Jacob Hacker, an economist and political science professor at Yale University and author of the Health Care for America proposal, said health care advocates need to develop a "template" that doesn't compromise core health care principles but one that also can win the political support needed to be enacted.
The Health Care for America plan parallels many of the same principles labor is calling for, including comprehensive coverage. Health Care for America builds on the best portions of the U.S. health care, including employer-based coverage and Medicare, while controlling costs and calling for shared responsibility among employers, the government and individuals. Hacker's plan was developed for the Economic Policy Institute's (EPI's) Agenda for a Shared Prosperity. (Click here (http://www.sharedprosperity.org/hcfa/lewin.pdf) for the latest detailed cost and coverage analysis of the Health Care for America proposal.)
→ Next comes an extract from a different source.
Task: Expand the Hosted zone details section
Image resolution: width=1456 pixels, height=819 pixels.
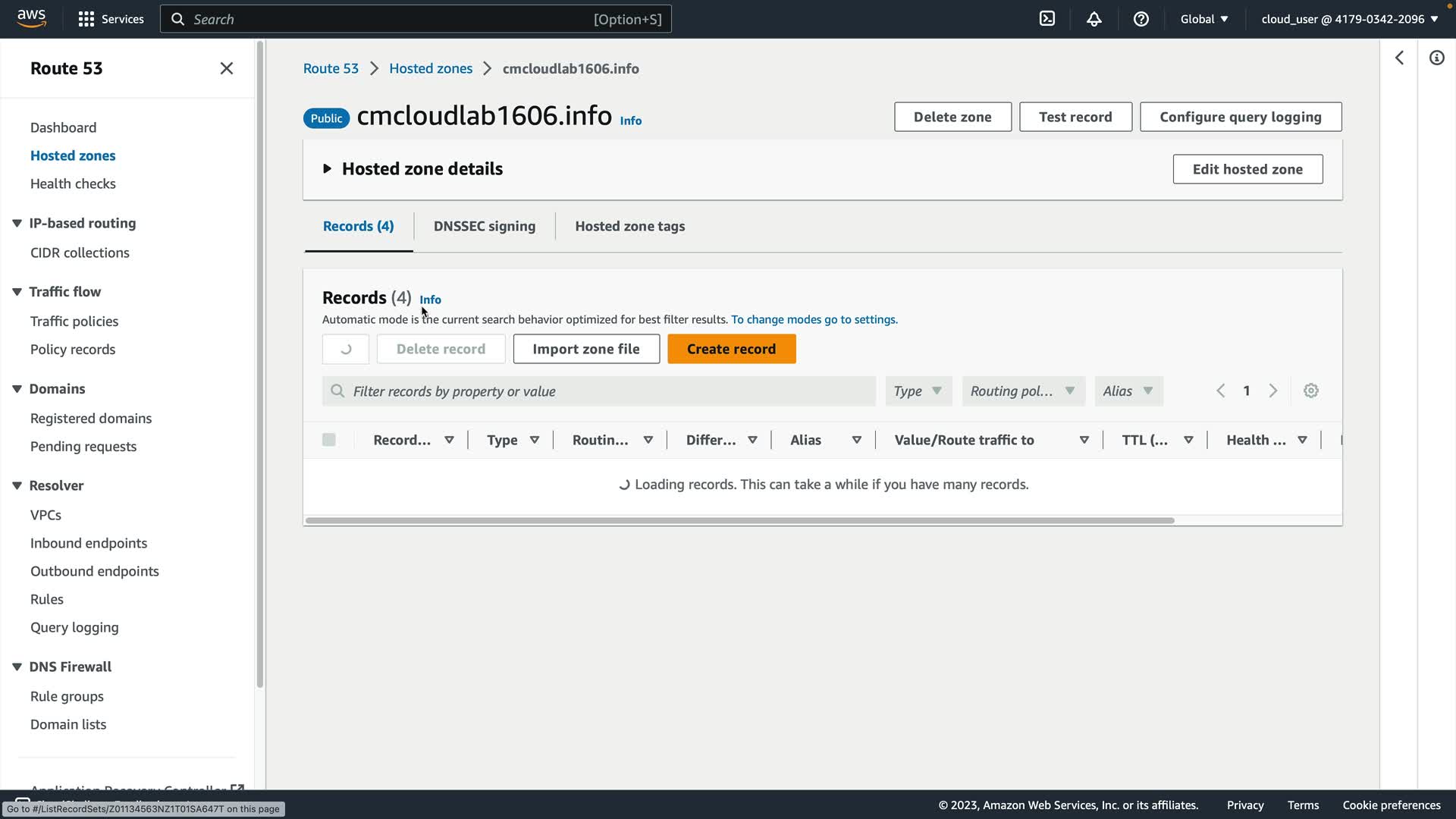Action: 328,168
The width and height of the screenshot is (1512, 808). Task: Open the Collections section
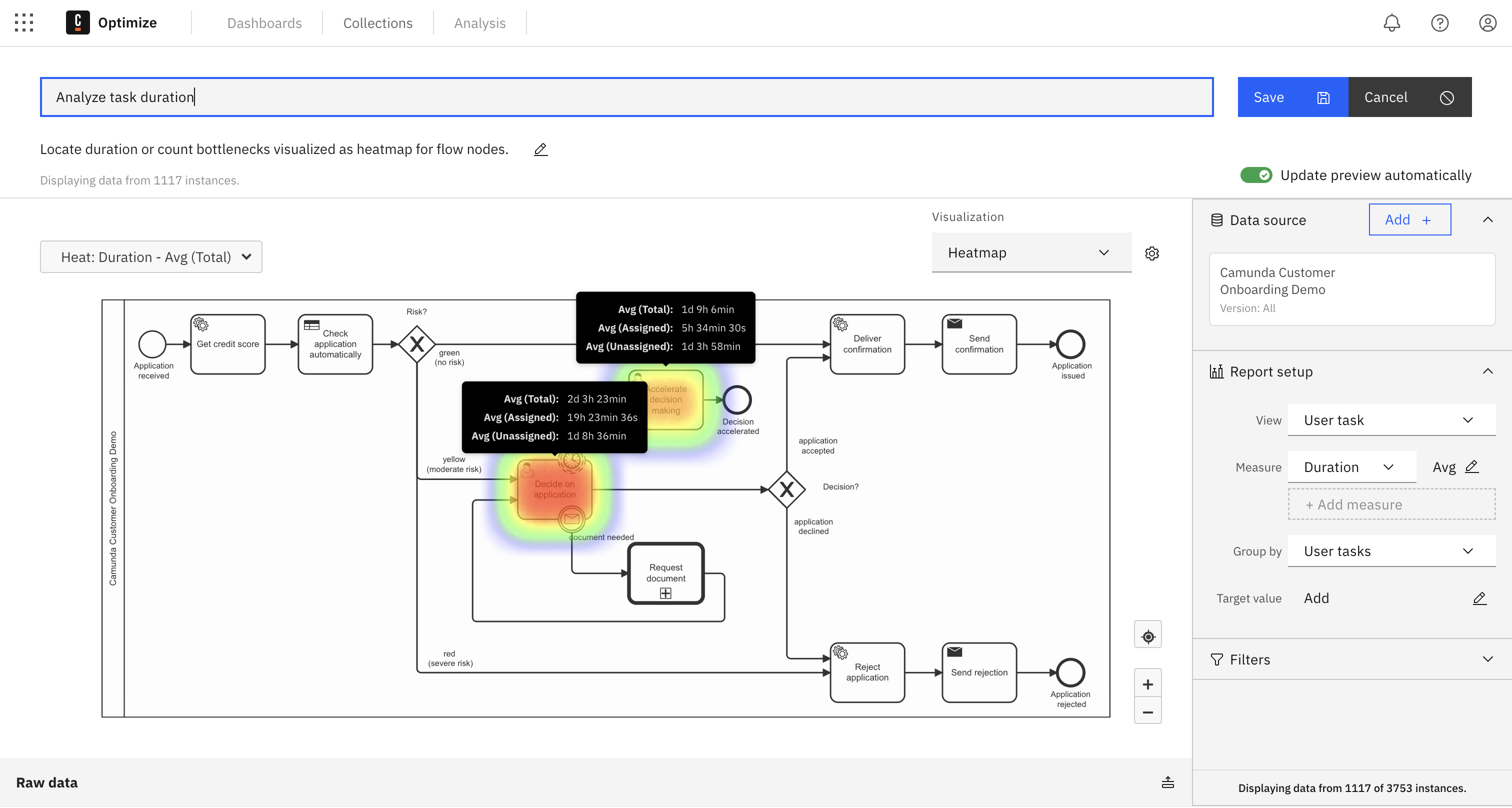pyautogui.click(x=378, y=23)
Even as the health care forum took place, the Kaiser Family Foundation released a new report that shows the longer health care reform is delayed, the more costly it becomes for employers to provide health coverage. It found the cost of employer-paid heath insurance has jumped by nearly 62 percent since 1999. Today's costs are sure to be even higher because the latest available statistics were from 2005.
Ezra Klein, who covers politics and health care issues for the American Prospect, told the group that no matter which health care plan advocates support, they must have a viable political strategy for passage, especially in the U.S. Senate, where a minority of members can more easily block bills than in the House. What’s at stake, Klein says, is getting the 60 votes needed in the Senate for a filibuster-proof bill.